--- begin Data records ---
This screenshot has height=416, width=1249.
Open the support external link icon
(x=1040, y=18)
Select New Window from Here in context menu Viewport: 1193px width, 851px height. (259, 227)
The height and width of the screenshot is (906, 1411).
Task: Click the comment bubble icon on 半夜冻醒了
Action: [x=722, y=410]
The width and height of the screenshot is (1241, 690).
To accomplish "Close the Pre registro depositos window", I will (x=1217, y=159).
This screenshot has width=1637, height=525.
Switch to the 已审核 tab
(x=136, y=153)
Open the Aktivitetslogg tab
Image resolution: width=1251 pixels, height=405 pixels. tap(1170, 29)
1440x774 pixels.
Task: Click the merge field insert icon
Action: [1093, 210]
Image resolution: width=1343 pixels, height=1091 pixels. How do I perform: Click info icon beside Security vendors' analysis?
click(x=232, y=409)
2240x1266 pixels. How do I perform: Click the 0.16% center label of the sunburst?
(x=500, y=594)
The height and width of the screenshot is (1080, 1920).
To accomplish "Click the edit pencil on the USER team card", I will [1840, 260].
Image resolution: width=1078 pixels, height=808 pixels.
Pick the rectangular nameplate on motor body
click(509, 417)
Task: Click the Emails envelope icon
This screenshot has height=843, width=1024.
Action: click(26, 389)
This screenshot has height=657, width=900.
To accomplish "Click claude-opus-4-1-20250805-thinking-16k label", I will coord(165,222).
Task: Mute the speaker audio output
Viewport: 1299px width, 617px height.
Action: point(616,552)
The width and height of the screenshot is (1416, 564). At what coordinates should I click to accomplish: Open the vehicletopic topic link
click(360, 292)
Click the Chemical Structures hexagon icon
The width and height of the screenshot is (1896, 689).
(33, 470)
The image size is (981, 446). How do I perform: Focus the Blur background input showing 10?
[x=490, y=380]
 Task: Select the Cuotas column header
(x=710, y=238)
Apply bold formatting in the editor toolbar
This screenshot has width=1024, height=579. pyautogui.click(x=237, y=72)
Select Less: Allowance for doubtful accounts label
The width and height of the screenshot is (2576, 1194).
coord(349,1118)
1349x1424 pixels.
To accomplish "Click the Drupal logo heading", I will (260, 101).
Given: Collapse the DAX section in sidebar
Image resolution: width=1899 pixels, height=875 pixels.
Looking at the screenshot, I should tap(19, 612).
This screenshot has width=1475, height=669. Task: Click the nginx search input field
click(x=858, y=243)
--- end Data records ---
**Instructions to follow:**
Copy out all of the records above, line for line and with no changes.

**Completed task:**
This screenshot has height=416, width=1249.
Open the support external link icon
(x=1040, y=18)
Select New Window from Here in context menu Viewport: 1193px width, 851px height. (259, 227)
The height and width of the screenshot is (906, 1411).
Task: Click the comment bubble icon on 半夜冻醒了
Action: [x=722, y=410]
The width and height of the screenshot is (1241, 690).
To accomplish "Close the Pre registro depositos window", I will (x=1217, y=159).
This screenshot has width=1637, height=525.
Switch to the 已审核 tab
(x=136, y=153)
Open the Aktivitetslogg tab
Image resolution: width=1251 pixels, height=405 pixels. tap(1170, 29)
1440x774 pixels.
Task: Click the merge field insert icon
Action: [1093, 210]
Image resolution: width=1343 pixels, height=1091 pixels. How do I perform: Click info icon beside Security vendors' analysis?
click(x=232, y=409)
2240x1266 pixels. How do I perform: Click the 0.16% center label of the sunburst?
(x=500, y=594)
The height and width of the screenshot is (1080, 1920).
To accomplish "Click the edit pencil on the USER team card", I will [1840, 260].
Image resolution: width=1078 pixels, height=808 pixels.
Pick the rectangular nameplate on motor body
click(509, 417)
Task: Click the Emails envelope icon
This screenshot has height=843, width=1024.
Action: click(26, 389)
This screenshot has height=657, width=900.
To accomplish "Click claude-opus-4-1-20250805-thinking-16k label", I will coord(165,222).
Task: Mute the speaker audio output
Viewport: 1299px width, 617px height.
Action: point(616,552)
The width and height of the screenshot is (1416, 564). At what coordinates should I click to accomplish: Open the vehicletopic topic link
click(360, 292)
Click the Chemical Structures hexagon icon
The width and height of the screenshot is (1896, 689).
(33, 470)
The image size is (981, 446). How do I perform: Focus the Blur background input showing 10?
[x=490, y=380]
 Task: Select the Cuotas column header
(x=710, y=238)
Apply bold formatting in the editor toolbar
This screenshot has width=1024, height=579. pyautogui.click(x=237, y=72)
Select Less: Allowance for doubtful accounts label
The width and height of the screenshot is (2576, 1194).
coord(349,1118)
1349x1424 pixels.
To accomplish "Click the Drupal logo heading", I will (260, 101).
Given: Collapse the DAX section in sidebar
Image resolution: width=1899 pixels, height=875 pixels.
Looking at the screenshot, I should tap(19, 612).
This screenshot has width=1475, height=669. Task: Click the nginx search input field
click(x=858, y=243)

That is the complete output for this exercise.